We reverse the revocation of Archie Hines’s probation. The trial court based the revocation on facts developed almost entirely through hearsay testimony, and, in any event, the alleged violation was not willful and substantial.

Mr. Hines was charged with violating condition 20 of his probation order, which stated:

You shall submit to and pay for an evaluation to determine whether or not you have any treatable problem with (alcohol) (any illegal drug). If you have said problem, you are to submit to, pay for, and successfully complete any recommended treatment program as a result of said evaluation, all to be completed at the direction of your Supervising Officer.

At the revocation hearing the State’s primary witness was unable to attend. The State therefore proceeded with the testimony of its only witness, Ms. Hardin, who became Mr. Hines’s supervisor approximately one day before an affidavit of violation was filed and after the events that led to the alleged violation. Ms. Hardin was allowed to testify from the notes of her predecessors that Mr. Hines had been evaluated and told that he needed inpatient alcohol treatment at a facility called The Bridge. Apparently Mr. Hines made a brief appearance at The Bridge and then left the facility. On July 7, 1999, Mr. Hines called his new supervisor, Ms. Hardin, who had taken that position only a day previously, and asked that he be readmitted to The Bridge. Ms. Hardin, however, relayed to Mr. Hines that he could not go back to The Bridge, and she did not attempt to find any other inpatient treatment for him because she had already started the process of filing a violation report. Thus, the only testimony elicited by the State that Mr. Hines was instructed on the necessity for an inpatient treatment program was hearsay.

The State carries the burden of proving by the greater weight of the evidence that a probationer has willfully and substantially violated probation. Roseboro v. State, 528 So.2d 499 (Fla. 2d DCA 1988). Hearsay testimony, although admissible, may not constitute the sole basis for revocation of probation. Robinson v. State, 744 So.2d 1188, 1189 n. 1 (Fla. 2d DCA 1999) (citing Kipp v. State, 657 So.2d 931, 932 (Fla. 2d DCA 1995)); Garcia v. State, 701 So.2d 607, 608 (Fla. 2d DCA 1997). As in Robinson, the defendant’s signature was missing from that part of the probation order acknowledging the rules of probation. In that case this court held that because it was not clear that the defendant understood the condition she had been charged with violating, the alleged violation could not be deemed willful and substantial.

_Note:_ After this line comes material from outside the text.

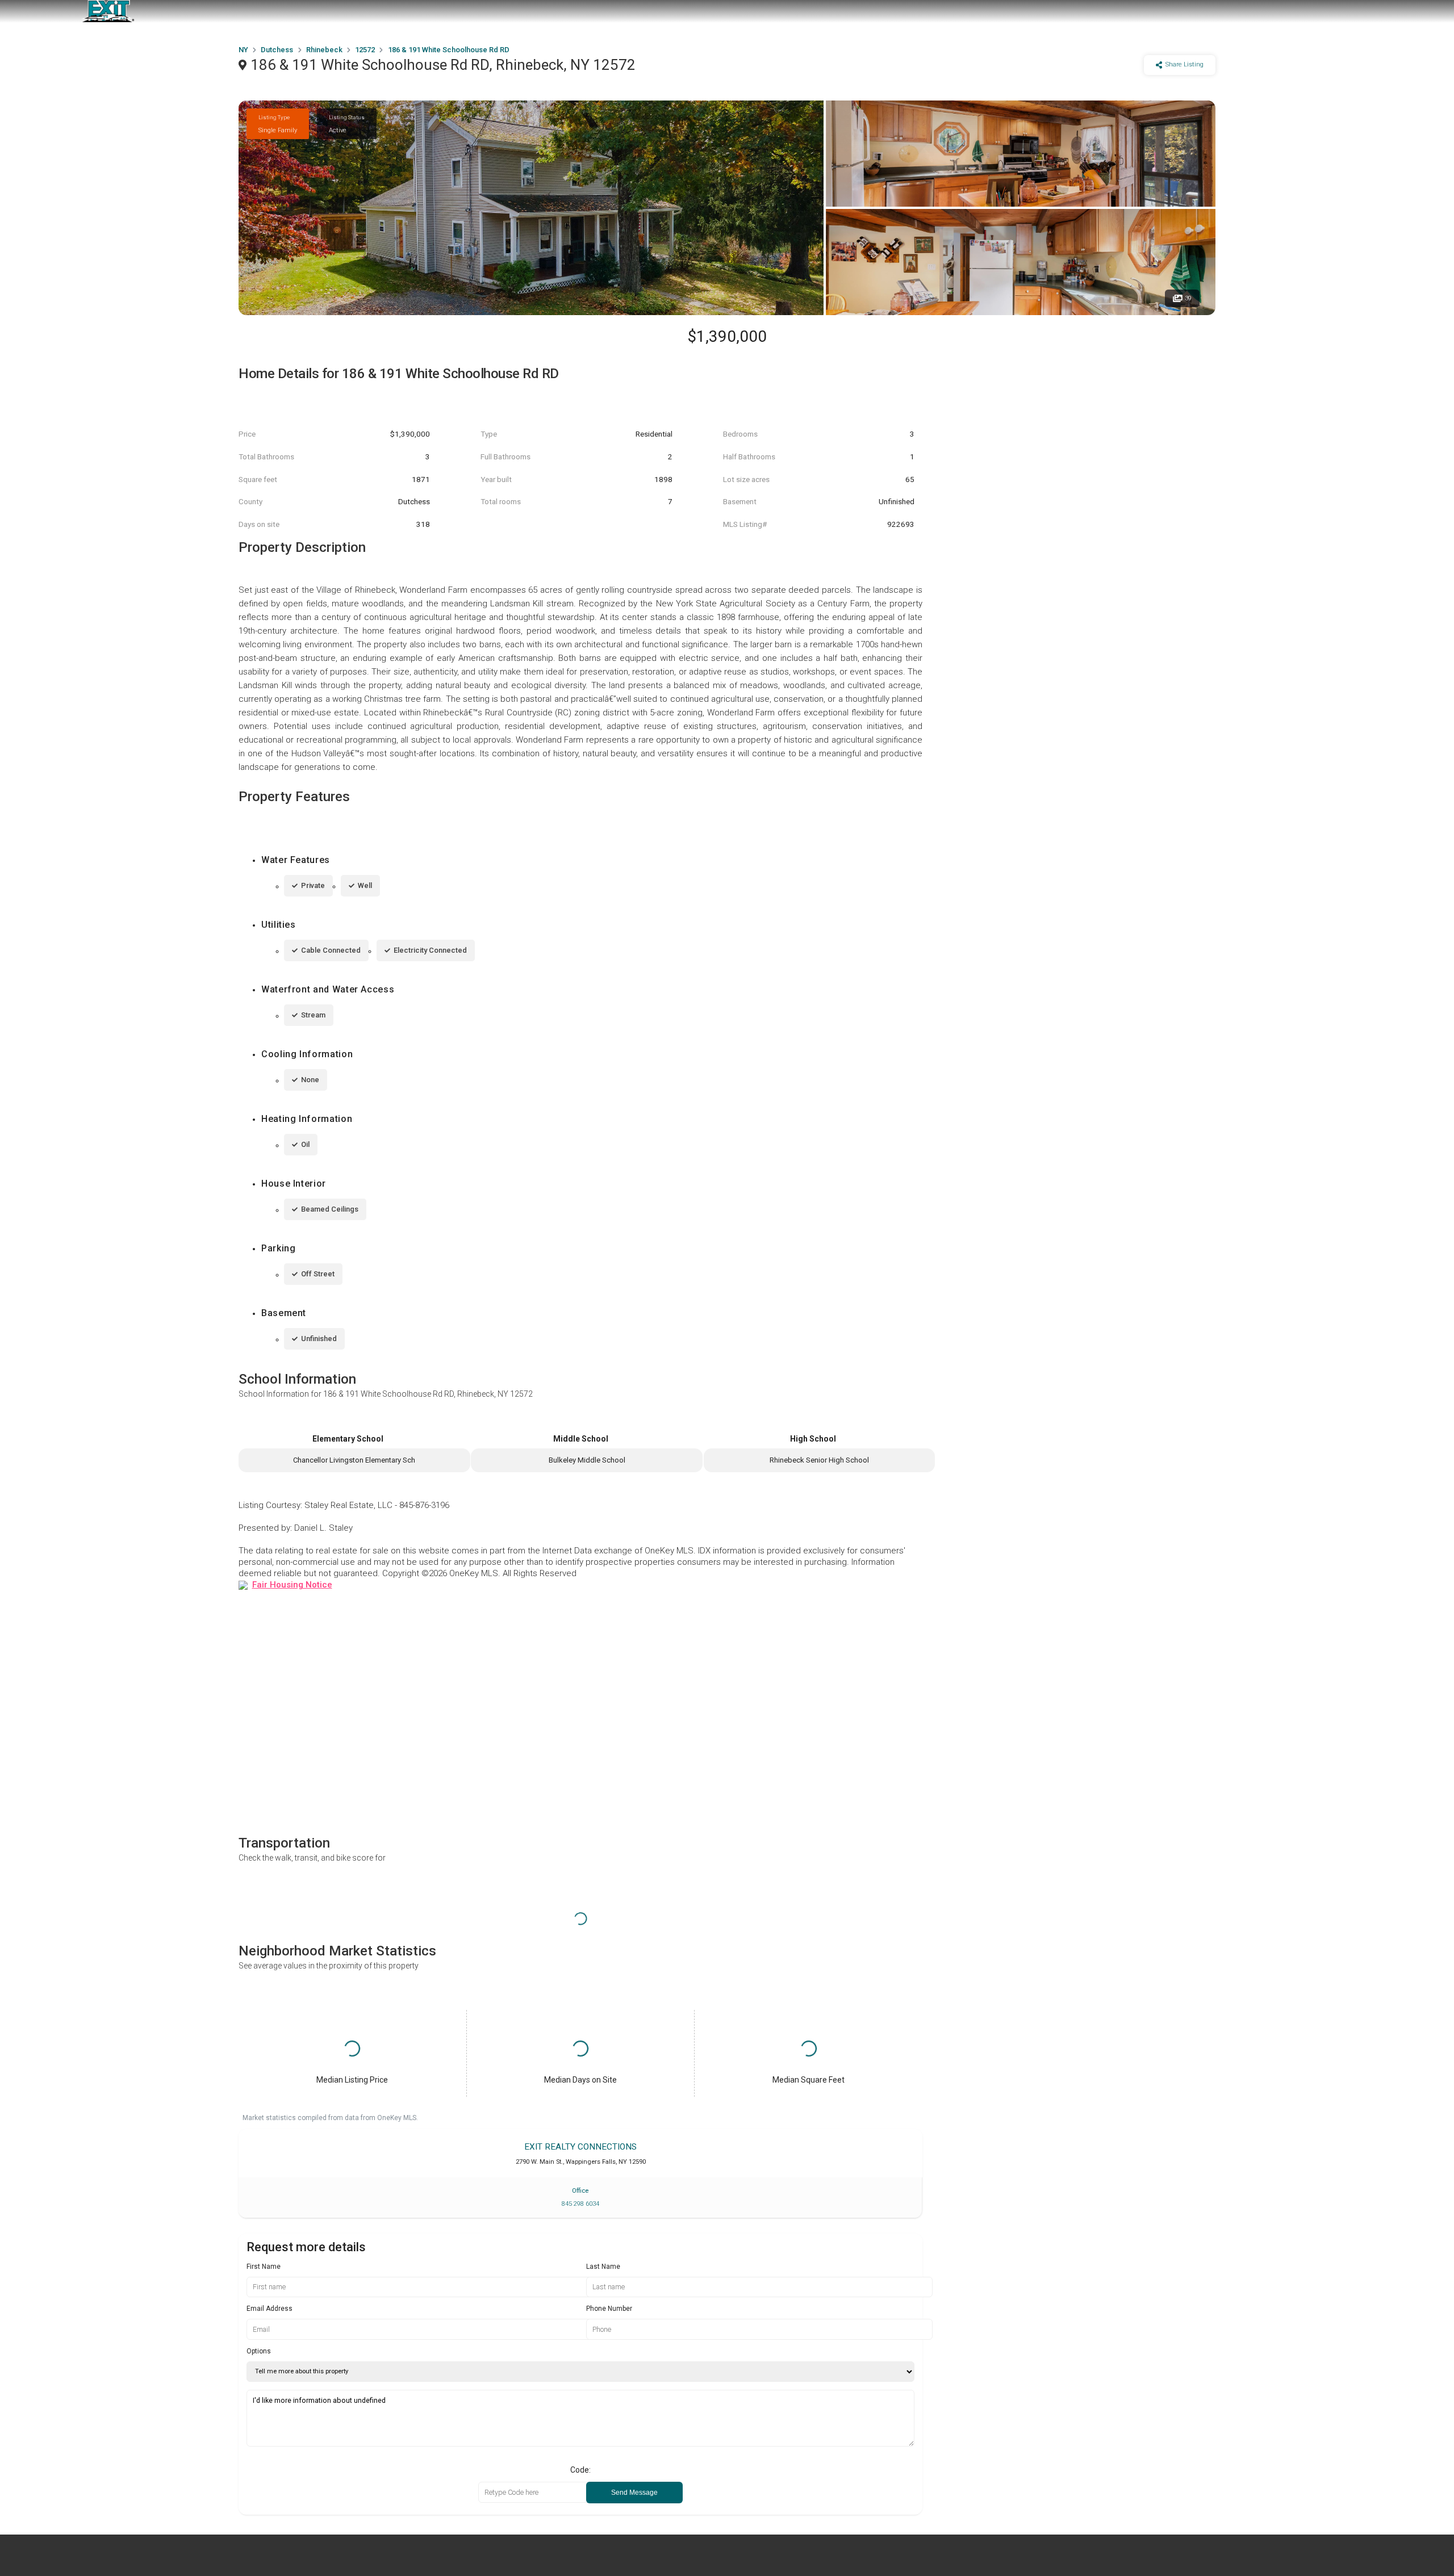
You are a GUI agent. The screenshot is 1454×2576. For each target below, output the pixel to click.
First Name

The non-hearsay testimony of the defendant may be considered in determining whether the greater weight of the evidence supports the violation, however. Garcia, 701 So.2d at 609. Mr. Hines testified that, no matter what he had been instructed, he did attempt to be readmitted to The Bridge but his request was rejected by his new probation officer, who apparently had filed an affidavit of violation almost immediately upon his leaving the facility. Furthermore, the defendant presented a witness, Mr. Williams of TriCounty Human Services in Sebring, who testified that Mr. Hines had sought evaluation and treatment for his alcohol problems with his agency. Mr. Hines was “self-referred” to Tri-County. Mr. Williams’s evaluation recommended outpatient treatment, which Mr. Hines had paid for and was successfully completing.

The circuit court did not have before it competent evidence of the specific instructions Mr. Hines received as to condition 20, which on its face does not require that Mr. Hines be given only one opportunity to submit to an evaluation and pay for treatment, nor does it contain any time limitations for successful completion of a program. As in Garcia and Scott v. State, 485 So.2d 40 (Fla. 2d DCA 1986), by far the greater weight of the competent evidence at the hearing demonstrated that Mr. Hines made a reasonable endeavor to comply with condition 20, and any failure to comply should not have been deemed willful or substantial in light of his efforts.

Order of revocation reversed; remanded for the trial court to reinstate the defendant’s probation.

PARKER, A.C.J., and DAVIS, J., Concur.